DAMASCO. AFP. Ochenta personas murieron en los episodios de violencia el martes en Siria, en mayoría civiles, víctimas de la represión del régimen a pesar de su promesa de aplicar «de inmediato» el plan de paz del emisario internacional Kofi Annan, según informó el miércoles una ONG.
Cincuenta y ocho civiles murieron, 20 de ellos en la región de Taftanaz en la provincia de Idleb (noroeste), en el bombardeo y los disparos con ametralladora pesada, al igual que en los combates entre soldados y militares disidentes, precisó el Observatorio Sirio de Derechos Humanos (OSDH).
Otros 15 civiles murieron en ataques del ejército contra la ciudad de Homs (centro) y el resto en otras ciudades del país, precisó.
Dieciocho soldados murieron en Homs, Idleb y Deraa (sur) en combates, así como cuatro desertores en Idleb, según la misma fuente.
Un balance anterior elevaba a 44 el número de muertos, de los cuales 31 civiles, el martes.

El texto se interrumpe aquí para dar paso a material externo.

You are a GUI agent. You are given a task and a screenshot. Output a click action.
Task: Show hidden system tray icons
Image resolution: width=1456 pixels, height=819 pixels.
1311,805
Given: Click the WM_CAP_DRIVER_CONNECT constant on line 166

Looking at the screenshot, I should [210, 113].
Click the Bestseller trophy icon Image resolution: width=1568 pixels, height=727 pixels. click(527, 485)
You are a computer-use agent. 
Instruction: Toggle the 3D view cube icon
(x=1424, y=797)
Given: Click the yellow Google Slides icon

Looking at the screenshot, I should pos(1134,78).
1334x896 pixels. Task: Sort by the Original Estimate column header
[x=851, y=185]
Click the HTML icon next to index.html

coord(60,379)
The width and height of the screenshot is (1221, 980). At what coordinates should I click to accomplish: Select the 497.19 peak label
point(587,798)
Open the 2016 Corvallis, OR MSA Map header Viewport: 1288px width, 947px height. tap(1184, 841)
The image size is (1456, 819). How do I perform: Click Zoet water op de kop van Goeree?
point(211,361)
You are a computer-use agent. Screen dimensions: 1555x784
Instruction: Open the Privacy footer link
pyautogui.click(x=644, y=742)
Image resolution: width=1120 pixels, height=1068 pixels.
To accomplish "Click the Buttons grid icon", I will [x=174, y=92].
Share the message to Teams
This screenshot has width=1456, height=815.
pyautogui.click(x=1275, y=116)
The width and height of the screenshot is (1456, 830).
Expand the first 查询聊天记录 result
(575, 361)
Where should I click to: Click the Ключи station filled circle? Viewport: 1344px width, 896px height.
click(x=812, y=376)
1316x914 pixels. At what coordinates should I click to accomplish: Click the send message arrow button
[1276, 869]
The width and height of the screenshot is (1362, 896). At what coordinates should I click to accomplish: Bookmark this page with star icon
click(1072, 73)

El régimen intensificó sus operaciones en contra de los feudos rebeldes pese a su promesa a Anna de retirar «de inmediato» sus tropas y tanques de los centros urbanos y haber finalizado la retirada antes del 10 de abril, había indicado el lunes la embajadora estadounidense en la ONU Susan Rice, cuyo país preside en abril el Consejo de Seguridad.